= Hamilton baronets of Rosehall (1703) =

The Hamilton baronetcy, of Rosehall in the County of Lanark, was created in the Baronetage of Nova Scotia on 10 April 1703 for Archibald Hamilton, a merchant of Edinburgh. He was a descendant of Walter Hamilton, brother of Sir James Hamilton, father of James Hamilton, 1st Lord Hamilton, ancestor of the Dukes of Hamilton and Dukes of Abercorn. He bought the Haggs estate in 1691, from Sir Alexander Hamilton, 1st Baronet

He was succeeded by his third son James, who sat as Member of Parliament for Lanarkshire, and died childless. He was succeeded by his younger brother, 3rd Baronet. On his death in 1755 the baronetcy became dormant.

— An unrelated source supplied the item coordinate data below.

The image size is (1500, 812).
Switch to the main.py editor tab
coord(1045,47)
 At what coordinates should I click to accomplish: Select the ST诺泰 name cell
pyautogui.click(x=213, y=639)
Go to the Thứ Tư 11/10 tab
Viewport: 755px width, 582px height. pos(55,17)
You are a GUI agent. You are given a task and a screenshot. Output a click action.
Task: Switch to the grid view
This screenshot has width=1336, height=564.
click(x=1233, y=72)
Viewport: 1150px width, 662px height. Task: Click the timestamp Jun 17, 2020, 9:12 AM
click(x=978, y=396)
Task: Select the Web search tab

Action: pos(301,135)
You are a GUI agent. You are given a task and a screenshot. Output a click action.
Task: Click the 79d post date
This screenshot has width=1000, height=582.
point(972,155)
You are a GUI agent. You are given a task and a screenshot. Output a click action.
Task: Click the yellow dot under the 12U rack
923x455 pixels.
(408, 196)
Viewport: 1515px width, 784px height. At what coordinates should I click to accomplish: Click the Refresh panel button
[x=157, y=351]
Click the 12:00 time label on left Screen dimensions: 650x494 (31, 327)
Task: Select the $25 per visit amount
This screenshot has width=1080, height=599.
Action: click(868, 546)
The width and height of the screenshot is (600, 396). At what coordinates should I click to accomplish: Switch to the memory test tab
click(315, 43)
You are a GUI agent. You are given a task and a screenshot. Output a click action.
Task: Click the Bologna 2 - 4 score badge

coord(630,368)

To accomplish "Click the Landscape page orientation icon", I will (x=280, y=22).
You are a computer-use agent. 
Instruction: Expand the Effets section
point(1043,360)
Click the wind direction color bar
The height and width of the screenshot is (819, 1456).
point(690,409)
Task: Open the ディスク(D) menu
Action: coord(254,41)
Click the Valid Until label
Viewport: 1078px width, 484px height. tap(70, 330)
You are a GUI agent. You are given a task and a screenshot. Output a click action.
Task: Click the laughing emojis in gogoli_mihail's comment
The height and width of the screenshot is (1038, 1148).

== Hamilton baronets, of Rosehall (1703) ==
- Sir Archibald Hamilton, 1st Baronet (died 1709)
- Sir James Hamilton, 2nd Baronet (1682–1750)
- Sir Hugh Hamilton, 3rd Baronet (died 1755)

==Extended family==
The 1st Baronet's brother Sir Robert Hamilton was a Lord of Session under the judicial title of Lord Presmennan. He was the father of John Hamilton, 2nd Lord Belhaven and Stenton.